Circularization of tidal debris around white dwarfs: implications for gas production and dust variability

TL;DR

This paper proposes a new mechanism for circularizing tidal debris around white dwarfs via dust or gas drag, explaining observed disc shapes and gas production, supported by analytical and simulation results.

Contribution

It introduces a novel circularization mechanism involving dust and gas drag, supported by analytical models and N-body simulations, to explain white dwarf debris disc properties.

Findings

Fragments can rapidly circularize through dust or gas drag.

Gas production occurs mainly during early tidal disruption stages.

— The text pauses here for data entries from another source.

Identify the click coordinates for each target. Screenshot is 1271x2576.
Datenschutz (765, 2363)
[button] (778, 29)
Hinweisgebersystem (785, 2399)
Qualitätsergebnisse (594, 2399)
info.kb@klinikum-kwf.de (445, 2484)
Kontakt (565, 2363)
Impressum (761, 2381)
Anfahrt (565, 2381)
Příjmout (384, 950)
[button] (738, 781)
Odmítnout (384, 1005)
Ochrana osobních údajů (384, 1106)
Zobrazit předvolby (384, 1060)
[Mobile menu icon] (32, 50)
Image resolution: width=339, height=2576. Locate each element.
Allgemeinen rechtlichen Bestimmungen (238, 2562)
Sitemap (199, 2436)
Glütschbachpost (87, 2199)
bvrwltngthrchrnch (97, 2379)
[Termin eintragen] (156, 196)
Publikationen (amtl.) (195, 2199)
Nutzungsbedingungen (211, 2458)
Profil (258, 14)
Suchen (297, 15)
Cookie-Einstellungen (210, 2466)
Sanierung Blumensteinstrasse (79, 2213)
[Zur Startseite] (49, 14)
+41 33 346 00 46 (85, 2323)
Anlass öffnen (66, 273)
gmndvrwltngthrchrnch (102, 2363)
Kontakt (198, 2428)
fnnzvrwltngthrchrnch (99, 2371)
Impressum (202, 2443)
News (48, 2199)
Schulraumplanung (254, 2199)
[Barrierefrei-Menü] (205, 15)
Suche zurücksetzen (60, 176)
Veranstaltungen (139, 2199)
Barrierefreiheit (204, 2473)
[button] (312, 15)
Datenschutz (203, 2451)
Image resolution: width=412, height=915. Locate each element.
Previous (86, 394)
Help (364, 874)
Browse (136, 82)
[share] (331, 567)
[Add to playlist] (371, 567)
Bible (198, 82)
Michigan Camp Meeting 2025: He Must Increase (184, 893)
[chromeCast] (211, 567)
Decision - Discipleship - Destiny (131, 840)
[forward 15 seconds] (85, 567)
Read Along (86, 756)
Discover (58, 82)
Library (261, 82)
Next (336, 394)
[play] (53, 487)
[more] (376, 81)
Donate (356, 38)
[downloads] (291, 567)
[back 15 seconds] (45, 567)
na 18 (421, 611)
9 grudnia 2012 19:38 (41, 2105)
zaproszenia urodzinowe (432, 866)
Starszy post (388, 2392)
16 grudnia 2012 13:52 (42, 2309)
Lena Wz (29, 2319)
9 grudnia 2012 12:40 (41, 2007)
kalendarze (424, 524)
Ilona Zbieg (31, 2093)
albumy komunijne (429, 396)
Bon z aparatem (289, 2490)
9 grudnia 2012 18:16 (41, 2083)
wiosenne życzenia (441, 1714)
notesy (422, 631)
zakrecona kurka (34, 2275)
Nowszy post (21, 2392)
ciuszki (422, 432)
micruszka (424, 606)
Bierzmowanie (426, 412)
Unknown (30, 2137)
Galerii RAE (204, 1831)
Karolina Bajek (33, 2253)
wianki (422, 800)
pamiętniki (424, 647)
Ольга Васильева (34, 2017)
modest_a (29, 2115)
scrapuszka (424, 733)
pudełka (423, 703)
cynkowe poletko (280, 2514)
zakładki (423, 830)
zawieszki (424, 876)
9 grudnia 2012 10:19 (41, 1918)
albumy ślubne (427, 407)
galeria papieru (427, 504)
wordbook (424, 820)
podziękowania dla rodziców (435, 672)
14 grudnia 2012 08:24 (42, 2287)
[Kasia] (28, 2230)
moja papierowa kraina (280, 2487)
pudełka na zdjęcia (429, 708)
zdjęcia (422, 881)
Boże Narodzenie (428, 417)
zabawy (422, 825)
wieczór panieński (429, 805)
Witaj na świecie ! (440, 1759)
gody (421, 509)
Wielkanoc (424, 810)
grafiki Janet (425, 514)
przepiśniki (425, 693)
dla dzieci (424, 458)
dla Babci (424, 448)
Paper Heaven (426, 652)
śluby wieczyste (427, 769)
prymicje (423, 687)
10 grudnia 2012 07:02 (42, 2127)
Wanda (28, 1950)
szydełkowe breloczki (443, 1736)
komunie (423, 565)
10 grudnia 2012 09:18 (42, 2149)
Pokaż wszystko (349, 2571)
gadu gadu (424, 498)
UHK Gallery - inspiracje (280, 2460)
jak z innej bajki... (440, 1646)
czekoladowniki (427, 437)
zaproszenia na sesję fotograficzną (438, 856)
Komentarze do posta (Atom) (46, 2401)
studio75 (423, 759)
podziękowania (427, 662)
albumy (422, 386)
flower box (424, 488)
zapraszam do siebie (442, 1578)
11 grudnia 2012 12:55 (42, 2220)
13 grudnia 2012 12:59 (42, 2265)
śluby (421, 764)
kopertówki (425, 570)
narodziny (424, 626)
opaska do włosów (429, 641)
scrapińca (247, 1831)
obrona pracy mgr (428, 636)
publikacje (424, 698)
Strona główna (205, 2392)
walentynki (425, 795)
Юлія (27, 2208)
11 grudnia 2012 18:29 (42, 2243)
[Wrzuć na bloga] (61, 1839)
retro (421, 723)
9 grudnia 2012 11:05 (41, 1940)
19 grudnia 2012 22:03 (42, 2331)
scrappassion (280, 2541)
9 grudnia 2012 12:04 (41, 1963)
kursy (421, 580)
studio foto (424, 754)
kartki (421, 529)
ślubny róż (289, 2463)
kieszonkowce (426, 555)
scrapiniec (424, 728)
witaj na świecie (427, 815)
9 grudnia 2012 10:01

Interaction processes lead to dust halo formation and infrared variability.

Abstract

White dwarf (WD) pollution is thought to arise from the tidal disruption of planetary bodies. The initial fragment stream is extremely eccentric, while observational evidence suggest that discs are circular or nearly so. Here we propose a novel mechanism to bridge this gap and show that the fragments can rapidly circularise through dust or gas drag when they interact with a pre-existing compact disc. We assume that the tidal stream mainly consists of small cohesive fragments in the size range 10-1000 m, capable of resisting the WD tidal forces, whereas the compact discs span a wide mass range. We provide an analytical model, accompanied by N-body simulations, and find a large parameter space in fragment sizes and orbital separation that leads to full circularization. Partial circularization is possible for compact discs that are several orders of magnitudes less massive. We show that dust-induced circularization inherently produces gas as tidal fragments collisionally vaporize the pre-existing dust along their path. We show that ongoing gas production has a higher probability to occur during the early stages of tidal disruption events, resulting from the fact that smaller fragments are the first to circularize. Intermittent gas production however becomes more likely as the tidal stream matures. This could explain why only a small subset of systems with dusty compact discs also have an observed gaseous component. Additionally, the interaction yields fragment erosion by collisional shattering, sputtering, sublimation and possibly ram-pressure. Material scattered by the collisions might form a thin dusty halo that evolves through PR drag, in compatibility with observed infrared variability.